Funding levels for the LGPS have hit a new record in June with the scheme now enjoying a £45bn surplus, according to the latest estimates.
The LGPS is benefiting from a combination of tailwinds including lower inflation and improved asset values, bringing aggregate funding levels to 112% according to Isio’s low risk funding index.
The improvement is primarily due to an increase in equity valuations in asset values and small reductions to future inflation expectations, Isio said. Of the 87 participating funds, 69 have funding levels of 100% or higher, with levels ranging from 71% to 169% funded.
The positive momentum for the LGPS could spark renewed challenges among policy makers for more LPGS capital to be deployed in UK growth assets.
Earlier this month, the Pensions Insurance Corporation (PIC) published a report calling for a Canadian style reform of the LGPS. The insurer argued that if the LGPS were to be merged into a single fund comparable to the Canada Pension Plan Investment Board (‘CPPIB’), which has a similar size to the entire LGPS, this could “unlock” some £40bn of additional investment in infrastructure.
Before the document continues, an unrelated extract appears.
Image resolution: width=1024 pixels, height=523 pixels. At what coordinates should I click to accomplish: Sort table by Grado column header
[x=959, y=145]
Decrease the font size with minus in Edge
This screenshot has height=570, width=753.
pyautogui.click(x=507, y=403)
However, the report has been criticised by Richard Tomlinson, CIO of the LPPI pool who pointed out that the scheme has on average already 6% invested in infrastructure. “If the LGPS “goes Canadian” the marginal investment in Infra equity could be circa. £16bn” he said, adding that PIC’s calculations also had not acknowledged the impact of leverage in infrastructure investments.
Another potential headwind for further UK private market allocations could also be the positive funding ratios themselves as funds might now have less appetite for growth assets.
Isio, the consultancy that conducted the Low-Risk Funding Index research used the positive figures as an opportunity to renew its call to reduce employer contributions.
“With LGPS assets across England and Wales currently estimated to be in excess of £400bn, the attractiveness of the LGPS to the new chancellor is obvious” said Steve Simkins, partner and public services leader at Isio.
“Instead of focussing on the assets in isolation, more attention could be given to the surplus within the LGPS and how this can be used more directly to influence the UK economy.
“For local authorities, surplus could be used to reduce current contributions and support essential services provided to local communities. A very small reduction in assets will make a very big short-term difference for local authorities. This could create the best long-term returns for the local government” he stressed.
But the Bank of England’s rate cut from 5.25% to 5% announced earlier this month could bring an end to this spell of good news for the LGPS with a potential drop in base rates combined with a relatively steady political outlook leading to a potential fall in bond yields. This in turn could push up the relative value of LGPS liabilities with negative effects for overall funding levels.